A U.S. federal judge in Florida on Tuesday set August 14 for the start of the trial of former President Donald Trump on charges he mishandled classified national security documents when his presidency ended. Legal analysts say the complexity of the case could easily delay the first-ever criminal trial of a U.S. leader.

Justice Department special counsel Jack Smith, in announcing the 37-count indictment against Trump two weeks ago, called for a “speedy trial,” but Trump has yet to hire a full legal defense team in the southern state of Florida where Judge Aileen Cannon presides, and the trial would occur.

In her order, Cannon, a 42-year-old jurist appointed to the federal bench by Trump shortly after his 2020 reelection loss, told Justice Department prosecutors and Trump’s lawyers to file all pre-trial motions by July 24.

Last week, she directed the lawyers involved in the case to start filling out a federal government document to secure security clearances so they can view the classified documents that Trump kept at his oceanside Mar-a-Lago estate.

Because of the complexity of the case, numerous legal analysts have predicted the trial won’t start for a year, and possibly not until after the November 2024 presidential election. Trump, according to national polling, is the leading Republican contender for the party’s presidential nomination. 

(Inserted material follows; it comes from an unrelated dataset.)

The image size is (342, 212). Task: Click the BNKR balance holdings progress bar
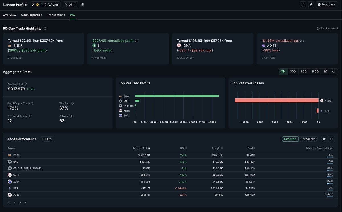click(x=330, y=157)
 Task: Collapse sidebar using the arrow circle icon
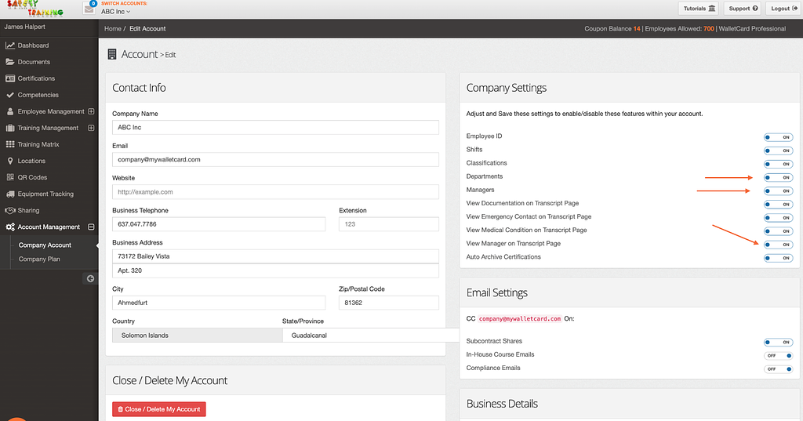tap(90, 278)
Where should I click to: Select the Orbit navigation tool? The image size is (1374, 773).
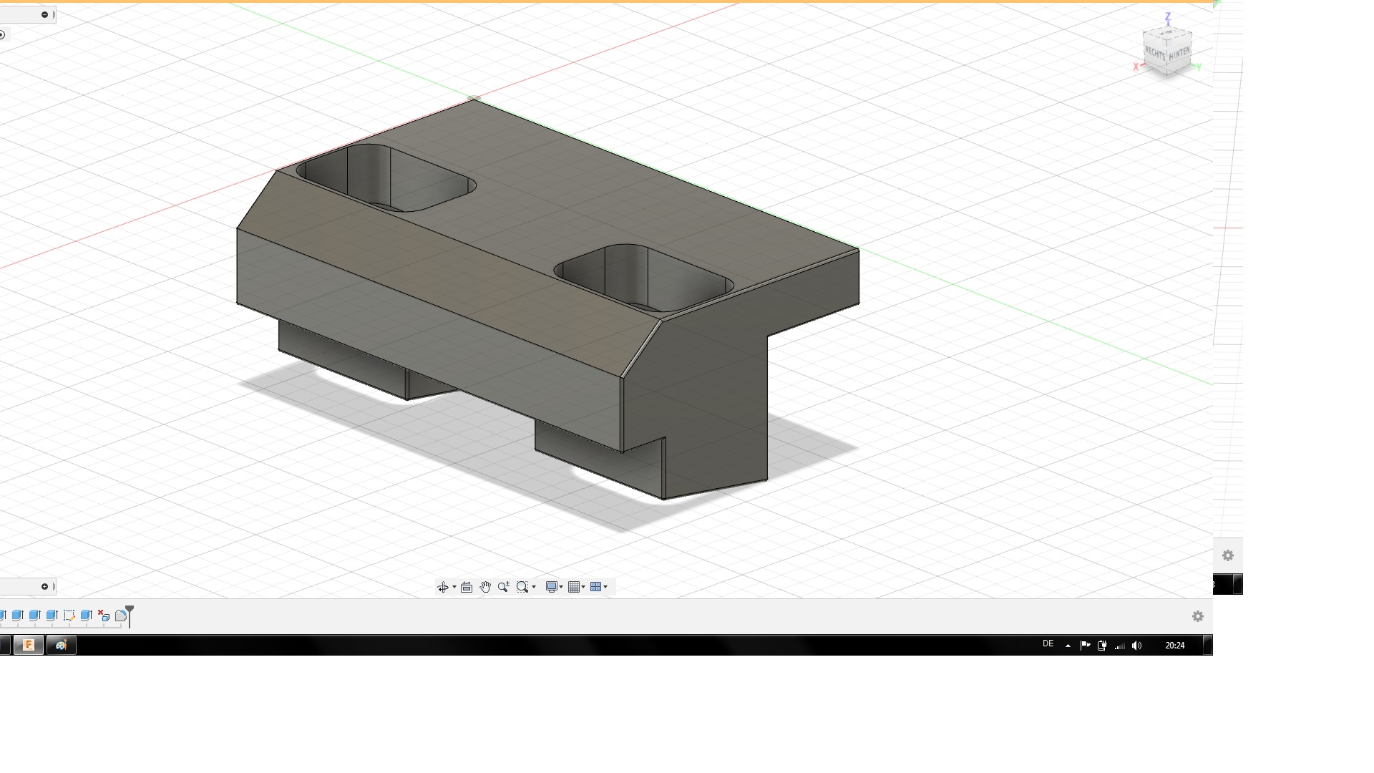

Trump was required by U.S. law to turn his presidential documents over to the National Archives when his four-year term ended in early 2021, but he did not, and aides say he often referred to them as “my papers.”

Last week, at his arraignment in Miami, he pleaded not guilty to the criminal allegations.

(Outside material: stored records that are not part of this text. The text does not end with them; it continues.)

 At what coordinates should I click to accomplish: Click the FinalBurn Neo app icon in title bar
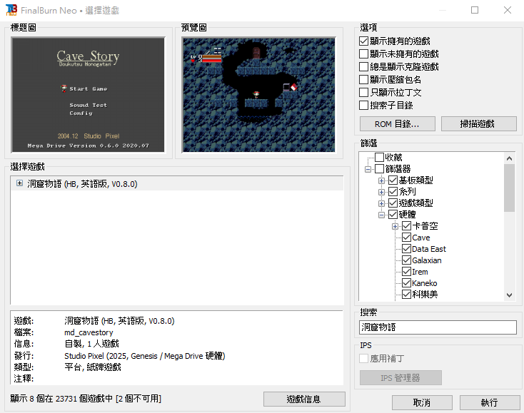11,10
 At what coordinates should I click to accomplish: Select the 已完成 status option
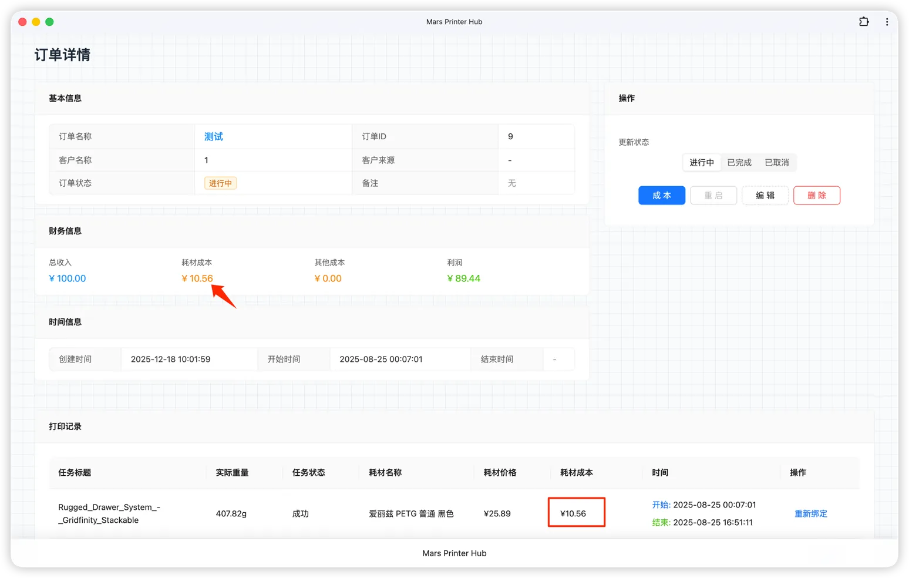point(739,162)
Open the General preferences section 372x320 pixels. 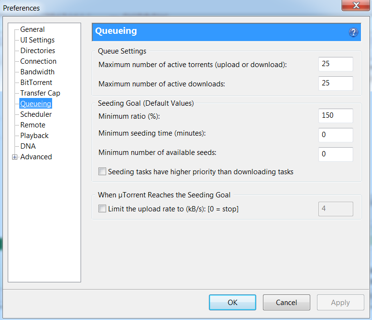[x=32, y=29]
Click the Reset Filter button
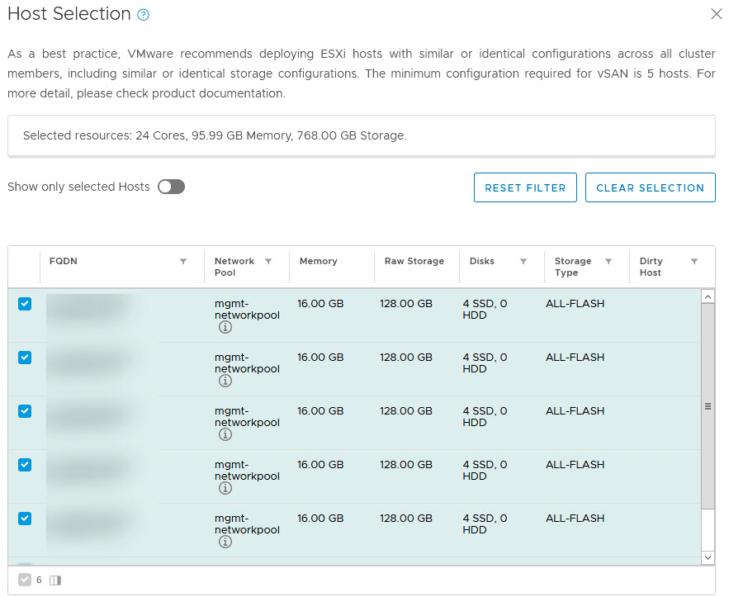729x597 pixels. click(x=525, y=187)
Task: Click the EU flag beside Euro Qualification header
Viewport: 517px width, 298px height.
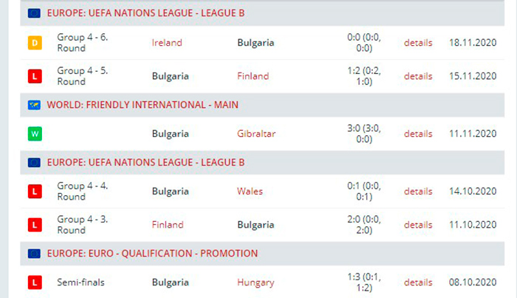Action: coord(34,253)
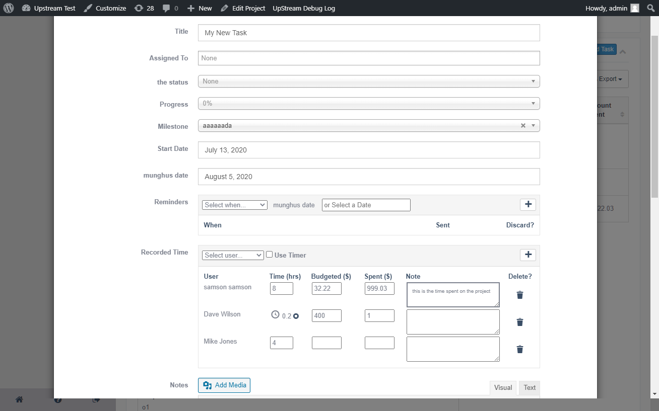Open UpStream Debug Log in admin bar
The image size is (659, 411).
click(x=303, y=8)
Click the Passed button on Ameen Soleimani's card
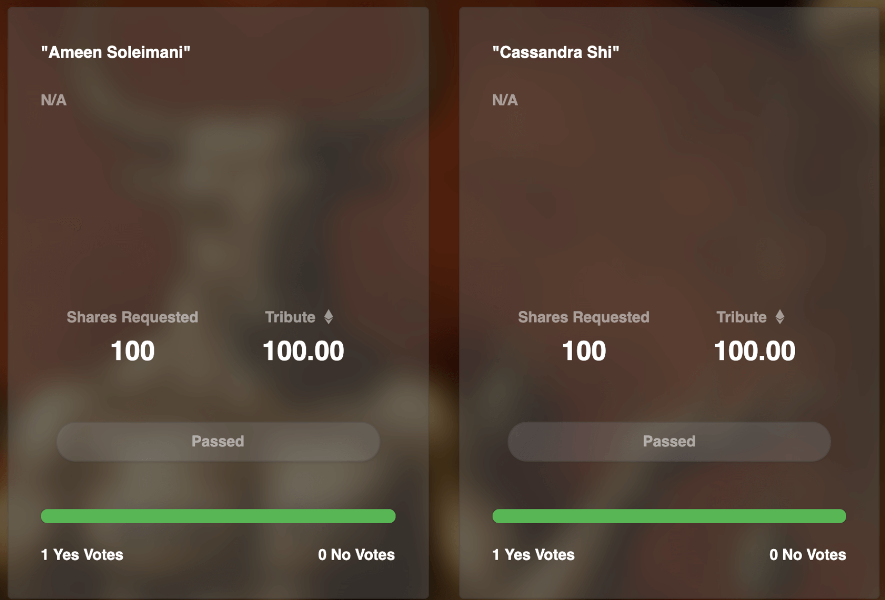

The indictment alleges that Trump illegally retained 31 documents that “…included information regarding defense and weapons capabilities of both the United States and foreign countries; United States nuclear programs; potential vulnerabilities of the United States and its allies to military attack; and plans for possible retaliation in response to a foreign attack.”

As his presidency ended on January 20 two years ago, the indictment said, “Trump was not authorized to possess or retain those classified documents.” At various times, the indictment alleges that Trump stored boxes of the documents in a bathroom and shower stall at Mar-a-Lago, on a ballroom stage, and in a bedroom, an office and a storage room.

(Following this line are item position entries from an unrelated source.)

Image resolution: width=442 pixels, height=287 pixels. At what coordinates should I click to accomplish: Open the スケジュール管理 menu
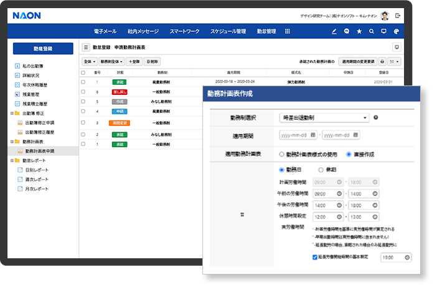click(x=228, y=31)

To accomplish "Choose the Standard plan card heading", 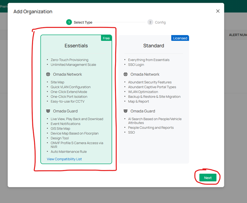I will 153,46.
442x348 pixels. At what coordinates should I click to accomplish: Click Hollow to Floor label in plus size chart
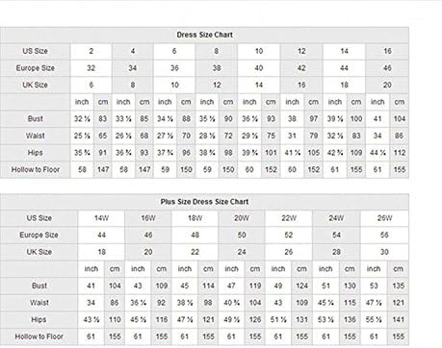(x=39, y=336)
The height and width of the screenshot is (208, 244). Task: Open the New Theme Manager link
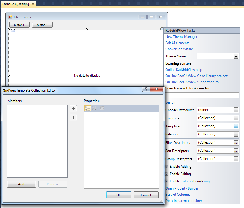click(181, 37)
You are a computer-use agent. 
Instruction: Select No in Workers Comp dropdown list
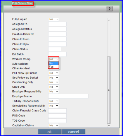click(x=53, y=63)
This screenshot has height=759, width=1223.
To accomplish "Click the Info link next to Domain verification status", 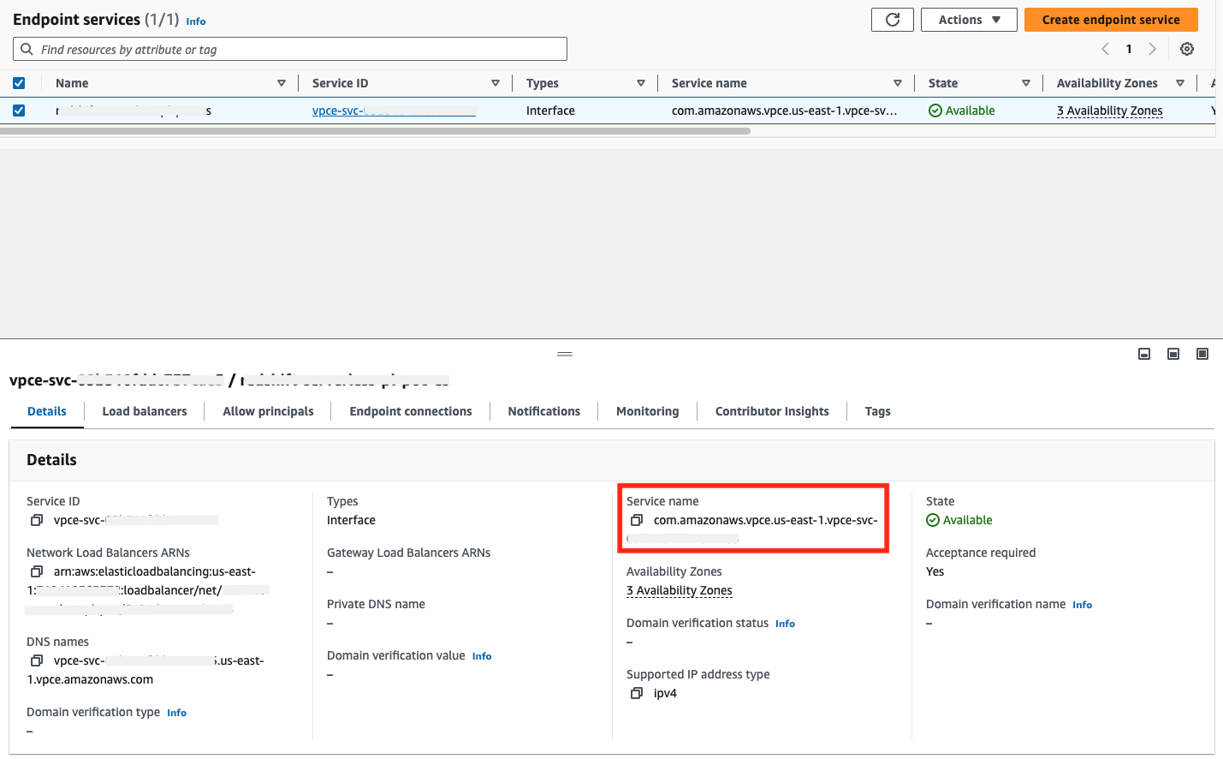I will [785, 623].

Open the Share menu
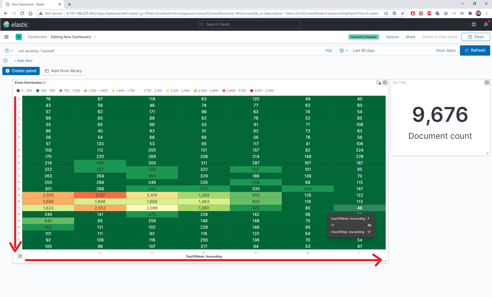tap(410, 37)

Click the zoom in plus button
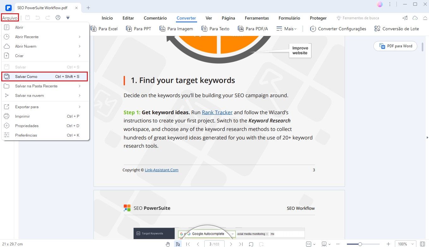(x=388, y=244)
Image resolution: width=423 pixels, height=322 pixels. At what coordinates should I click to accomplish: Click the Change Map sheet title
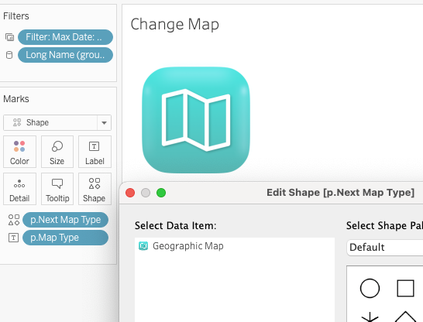click(x=175, y=24)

As a former president, Trump could have sought a waiver of the requirement that only people with a “need to know” could continue to retain and look at the documents, but the indictment said that the former president “did not obtain any such waiver after his presidency.”

The 37-count indictment against Trump also alleges that the country’s 45th president conspired with a personal aide, Walt Nauta, to hide the documents from Trump’s attorney, the Federal Bureau of Investigation and the grand jury that was hearing evidence in the case. Nauta faces six charges.

Among the other charges, Trump is accused of making false statements to investigators and ordered that boxes be moved to various locations at his Mar-a-Lago estate in Florida so that his lawyer would not be able to locate all the documents that federal authorities had subpoenaed.

In two instances, the indictment alleged that Trump displayed a couple of the classified documents in front of people without security clearances.

But in an interview with Fox News on Monday, Trump said that in one of the instances cited in the indictment, he was holding news articles, not classified material.

“There was no document,” Trump said. “That was a massive amount of papers talking about Iran and other things.”